Renelde Pierlot a en effet placé le début de la pièce à la fin du spectacle  «Le 25 octobre 2025, /une explosion secoue le deuxième étage d’un immeuble gris et trapu,/situé entre d’autres immeubles de mêmes dimension et aspect/dans le quartier de Gasperich/,dans la ville de Luxembourg. » (…) L’explosion finira également/ selon son intention originelle/par réduire en poussière et en cendres/ les bureaux luxembourgeois /de Koch Business Solutions Europe Sarl. » De cet incipit découle un double flashback, raconté du point de vue de Léa. « J’avais envie d’écrire une épopée, dit l’auteur, un chant en vers libres. C’est le récit de Léa. Ces personnages narrateurs permettent de présenter une matière aride. Je trouve fascinant de bombarder avec des infos, jusqu’au vertige. »

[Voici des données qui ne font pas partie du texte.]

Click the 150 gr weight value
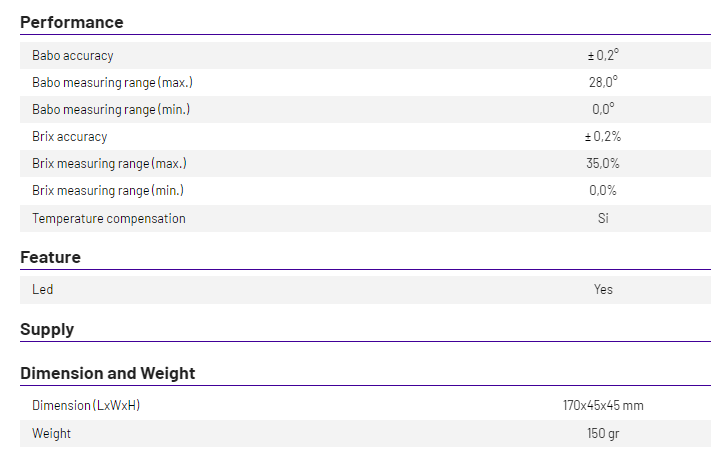Screen dimensions: 711x458 603,434
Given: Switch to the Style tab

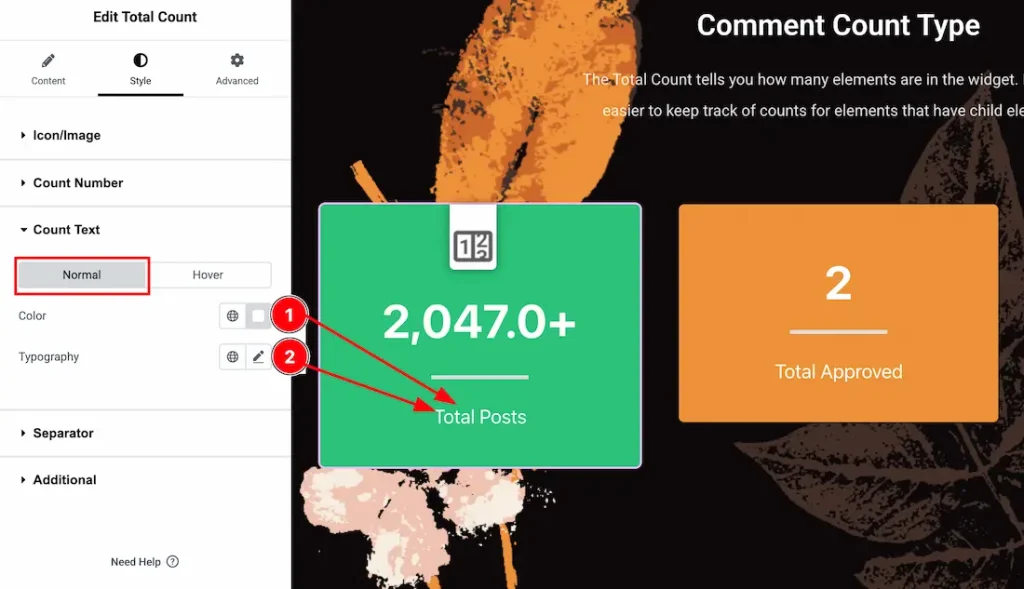Looking at the screenshot, I should coord(140,70).
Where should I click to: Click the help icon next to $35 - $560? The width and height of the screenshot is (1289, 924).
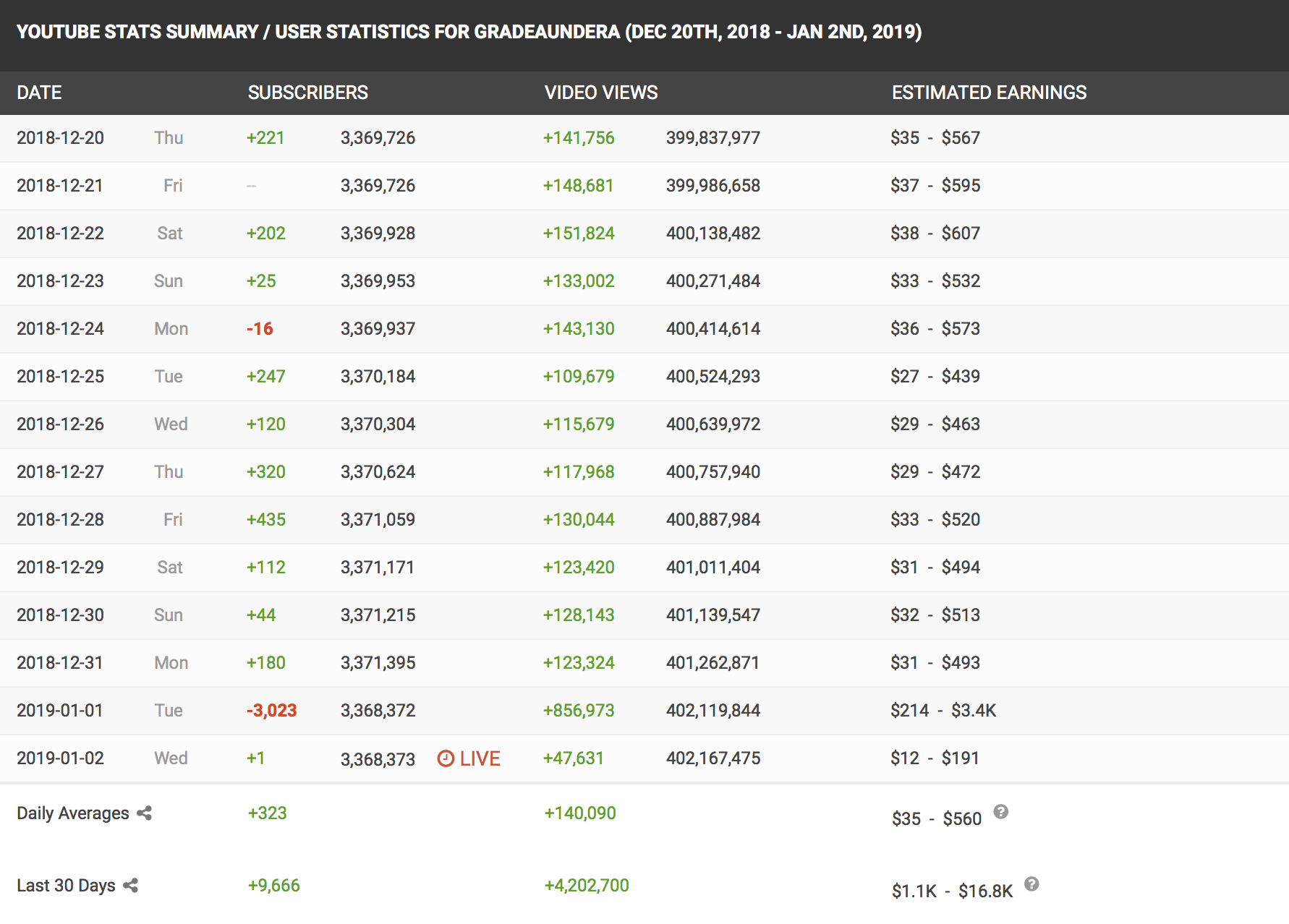tap(1001, 812)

Écrivain, dramaturge et universitaire, Ian de Toffoli aborde des thématiques sociétales et politiques, brouillant les frontières entre récit, documentaire et drame. Cette pièce, comme les précédentes: Rumpelstilzchen (2018) et AppHuman (2021), est une commande des Théâtres de la Ville de Luxembourg. Léa ou la Théorie des systèmes complexes pose la question de la militance et du prétendu « éco-terrorisme » (sic !) face à la violence d’un État qui, entre autres, a réprimé la manifestation contre les méga-bassines de Sainte-Soline. Des étudiants activistes présents aux Zébrures d’automne saluent l’engagement de Léa et les informations que la pièce apporte: «Léa montre que les enjeux politiques sont vertigineux. La pièce aborde la question de l’intersectionnalité des luttes. L’urgence est d’agir.»

Grâce au traitement choral de la pièce, Léa, c’est aussi un peu nous tous.

 Mireille Davidovici

 Spectacle vu le 23 septembre, Les Francophonies- des écritures à la scène : 11 avenue du Général de Gaulle, Limoges (Haute-Vienne). T. : 05 55 10 90 10. Les Zébrures d’automne se poursuivent jusqu’au 30 septembre. 

 Du 10 au 22 octobre, Théâtre des Capucins, Luxembourg.